U.S. Rep. Joe Courtney, D-Conn., said he was told a judge signed a jurisdictional warrant giving the police and local fire department the right to control the property, and that members of the congressional delegation and the governor’s office were working together to “navigate the jurisdictional lines” defining who can be at the site.

“We want to make sure all critical agencies get to do their job,” said Courtney, who visited the site on Monday.

The nearly completed 620-megawatt plant is being built to produce energy primarily using natural gas, which accounts for about a fifth of the nation’s electricity. Workers for the construction company, O&G Industries Inc., a Torringon-based general contractor for the Kleen Energy project, were purging a gas line, clearing it of air, when the explosion occurred around 11:15 a.m.

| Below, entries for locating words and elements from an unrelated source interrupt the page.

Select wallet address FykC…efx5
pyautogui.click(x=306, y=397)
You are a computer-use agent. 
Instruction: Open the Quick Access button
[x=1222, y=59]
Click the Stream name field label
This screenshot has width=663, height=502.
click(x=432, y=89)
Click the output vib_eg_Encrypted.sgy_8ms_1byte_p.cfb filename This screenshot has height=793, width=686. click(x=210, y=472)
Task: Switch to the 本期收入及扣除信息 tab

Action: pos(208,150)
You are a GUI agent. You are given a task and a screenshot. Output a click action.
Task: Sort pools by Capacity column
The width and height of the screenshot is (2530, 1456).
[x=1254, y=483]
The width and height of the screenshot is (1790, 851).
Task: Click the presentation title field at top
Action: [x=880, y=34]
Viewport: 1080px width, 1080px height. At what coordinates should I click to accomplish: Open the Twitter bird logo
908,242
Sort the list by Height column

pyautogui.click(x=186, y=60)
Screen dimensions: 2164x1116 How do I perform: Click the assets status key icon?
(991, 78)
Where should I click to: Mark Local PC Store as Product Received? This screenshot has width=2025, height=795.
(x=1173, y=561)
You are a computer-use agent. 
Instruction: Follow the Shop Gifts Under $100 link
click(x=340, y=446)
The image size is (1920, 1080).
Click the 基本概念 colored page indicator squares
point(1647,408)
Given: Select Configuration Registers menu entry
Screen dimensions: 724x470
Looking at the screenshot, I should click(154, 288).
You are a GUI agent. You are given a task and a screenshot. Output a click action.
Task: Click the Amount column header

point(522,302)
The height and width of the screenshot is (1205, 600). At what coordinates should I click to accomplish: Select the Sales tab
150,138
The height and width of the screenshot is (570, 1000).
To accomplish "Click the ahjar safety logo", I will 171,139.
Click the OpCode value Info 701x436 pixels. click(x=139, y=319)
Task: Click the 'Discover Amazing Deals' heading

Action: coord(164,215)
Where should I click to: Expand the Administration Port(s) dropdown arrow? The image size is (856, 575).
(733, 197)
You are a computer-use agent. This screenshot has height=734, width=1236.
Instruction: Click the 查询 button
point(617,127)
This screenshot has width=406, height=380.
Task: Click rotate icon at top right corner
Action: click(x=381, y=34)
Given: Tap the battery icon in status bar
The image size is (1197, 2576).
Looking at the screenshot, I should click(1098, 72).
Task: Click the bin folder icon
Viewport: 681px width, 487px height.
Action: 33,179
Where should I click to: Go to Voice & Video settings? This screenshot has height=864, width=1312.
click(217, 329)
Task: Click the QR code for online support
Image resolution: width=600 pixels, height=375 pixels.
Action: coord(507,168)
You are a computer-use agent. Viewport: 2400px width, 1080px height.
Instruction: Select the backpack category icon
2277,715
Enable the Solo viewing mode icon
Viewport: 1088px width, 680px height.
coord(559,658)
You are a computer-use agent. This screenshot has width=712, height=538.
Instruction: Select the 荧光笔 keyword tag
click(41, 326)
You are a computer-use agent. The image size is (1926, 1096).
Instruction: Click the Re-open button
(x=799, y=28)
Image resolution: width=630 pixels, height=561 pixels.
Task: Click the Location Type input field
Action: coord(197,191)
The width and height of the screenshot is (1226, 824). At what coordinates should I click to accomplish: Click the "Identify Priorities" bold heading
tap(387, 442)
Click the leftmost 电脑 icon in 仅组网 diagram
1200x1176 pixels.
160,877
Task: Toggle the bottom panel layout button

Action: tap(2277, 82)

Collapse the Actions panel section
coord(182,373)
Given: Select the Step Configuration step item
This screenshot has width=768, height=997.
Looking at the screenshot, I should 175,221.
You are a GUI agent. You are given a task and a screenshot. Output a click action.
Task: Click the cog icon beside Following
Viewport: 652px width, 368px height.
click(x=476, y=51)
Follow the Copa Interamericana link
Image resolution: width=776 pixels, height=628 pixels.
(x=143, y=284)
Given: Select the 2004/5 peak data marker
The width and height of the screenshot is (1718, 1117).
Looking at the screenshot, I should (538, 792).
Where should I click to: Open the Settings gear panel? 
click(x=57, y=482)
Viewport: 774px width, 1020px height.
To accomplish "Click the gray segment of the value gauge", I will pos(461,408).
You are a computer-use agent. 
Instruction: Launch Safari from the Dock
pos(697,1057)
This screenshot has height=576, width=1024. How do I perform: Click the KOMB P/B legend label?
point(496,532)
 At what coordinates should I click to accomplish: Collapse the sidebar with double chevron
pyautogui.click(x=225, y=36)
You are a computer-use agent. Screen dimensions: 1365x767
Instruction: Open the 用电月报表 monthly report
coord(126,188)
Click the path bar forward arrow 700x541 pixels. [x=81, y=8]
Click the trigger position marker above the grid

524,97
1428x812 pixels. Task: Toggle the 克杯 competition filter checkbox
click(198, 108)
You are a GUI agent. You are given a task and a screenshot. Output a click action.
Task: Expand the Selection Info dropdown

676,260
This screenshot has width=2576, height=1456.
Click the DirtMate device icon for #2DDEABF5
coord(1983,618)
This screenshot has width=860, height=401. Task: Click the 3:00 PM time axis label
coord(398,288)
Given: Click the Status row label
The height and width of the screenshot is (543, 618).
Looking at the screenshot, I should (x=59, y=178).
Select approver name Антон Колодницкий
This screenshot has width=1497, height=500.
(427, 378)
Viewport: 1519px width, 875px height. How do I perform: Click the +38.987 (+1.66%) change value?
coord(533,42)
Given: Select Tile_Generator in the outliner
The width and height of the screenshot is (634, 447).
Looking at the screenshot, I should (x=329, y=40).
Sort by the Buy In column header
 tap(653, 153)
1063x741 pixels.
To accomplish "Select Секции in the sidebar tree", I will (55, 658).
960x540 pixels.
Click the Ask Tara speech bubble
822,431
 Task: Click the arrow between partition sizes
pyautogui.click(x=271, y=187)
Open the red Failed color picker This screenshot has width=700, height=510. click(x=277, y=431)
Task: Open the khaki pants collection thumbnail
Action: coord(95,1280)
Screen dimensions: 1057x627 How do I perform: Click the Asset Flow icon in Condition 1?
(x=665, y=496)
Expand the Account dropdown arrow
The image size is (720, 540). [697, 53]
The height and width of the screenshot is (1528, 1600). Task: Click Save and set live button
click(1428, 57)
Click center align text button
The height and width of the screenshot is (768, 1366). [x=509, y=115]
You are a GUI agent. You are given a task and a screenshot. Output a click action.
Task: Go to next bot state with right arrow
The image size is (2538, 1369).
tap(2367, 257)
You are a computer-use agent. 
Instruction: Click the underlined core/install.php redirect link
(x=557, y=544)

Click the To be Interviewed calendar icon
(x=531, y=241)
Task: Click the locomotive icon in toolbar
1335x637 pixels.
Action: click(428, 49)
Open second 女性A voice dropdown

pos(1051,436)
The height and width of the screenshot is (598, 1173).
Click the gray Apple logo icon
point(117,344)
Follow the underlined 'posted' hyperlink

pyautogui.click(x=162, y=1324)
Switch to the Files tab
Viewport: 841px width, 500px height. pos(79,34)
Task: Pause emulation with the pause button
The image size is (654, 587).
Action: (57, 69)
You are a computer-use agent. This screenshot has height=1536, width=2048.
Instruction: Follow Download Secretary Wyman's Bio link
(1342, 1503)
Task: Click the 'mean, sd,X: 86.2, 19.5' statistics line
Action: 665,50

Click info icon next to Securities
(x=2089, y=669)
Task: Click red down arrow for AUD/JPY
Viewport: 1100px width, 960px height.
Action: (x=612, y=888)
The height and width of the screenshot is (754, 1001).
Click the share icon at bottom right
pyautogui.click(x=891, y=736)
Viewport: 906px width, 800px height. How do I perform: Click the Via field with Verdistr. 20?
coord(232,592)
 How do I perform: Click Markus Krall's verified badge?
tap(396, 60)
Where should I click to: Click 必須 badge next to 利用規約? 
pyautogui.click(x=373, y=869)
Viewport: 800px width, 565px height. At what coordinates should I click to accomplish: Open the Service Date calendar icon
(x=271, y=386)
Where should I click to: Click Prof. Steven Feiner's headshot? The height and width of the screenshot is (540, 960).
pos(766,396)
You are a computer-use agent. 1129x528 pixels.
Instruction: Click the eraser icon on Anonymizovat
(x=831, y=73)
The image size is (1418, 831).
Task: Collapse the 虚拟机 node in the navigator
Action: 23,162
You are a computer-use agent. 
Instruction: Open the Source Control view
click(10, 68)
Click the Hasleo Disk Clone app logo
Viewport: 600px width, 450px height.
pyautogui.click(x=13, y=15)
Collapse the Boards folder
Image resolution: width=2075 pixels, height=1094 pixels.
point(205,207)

Sunday, Santostefano said.

The explosion occurred just outside the building, between two of the generators, Giuliano said.

Santostefano said workers were at the site Sunday because they were trying to get the plant open on time — the opening was slated for sometime in the middle of 2010 — but added: “It wasn’t like they were working in a frenzy.”

Melissa Brady, a spokeswoman for Middlesex Hospital, said it treated 26 patients, 21 of whom were released Sunday. Three were admitted to Middlesex and two with severe injuries were transferred, one to Yale-New Haven Hospital and one to Hartford Hospital. She said most had injuries characteristic of being thrown or in an explosion, such as broken bones and bruises.

They were all expected to survive, she said, and most of the injuries were to extremities.

Kleen Energy Systems LLC began construction on the plant in February 2008. It had signed a deal with Connecticut Light and Power for the electricity produced by the plant, and would be one of the biggest built in New England in the last few years.

The company is run by former City Councilman William Corvo. Messages left at Corvo’s home were not returned. Calls to Gordon Holk, general manager of Power Plant Management Services, which has a contract to manage the plant, also weren’t returned.

OSHA records show there was a planned inspection on July 28, 2009, for work being performed by O&G Industries. There was one violation, listed as “other,” relating to recordkeeping and reporting. John Chavez, an OSHA spokesman, says records show O&G settled the matter informally by paying the $1,000 fine.

“Relatively speaking, they do appear to have a pretty clean record,” Chavez said.

Energy Investors Funds, a private equity fund that indirectly owns a majority share in the power plant, said it was cooperating with authorities.

Safety board investigators have done extensive work on the issue of gas line purging since an explosion last year at a Slim Jim factory in North Carolina killed four people. They’ve identified other explosions caused by workers who were unsafely venting gas lines inside buildings.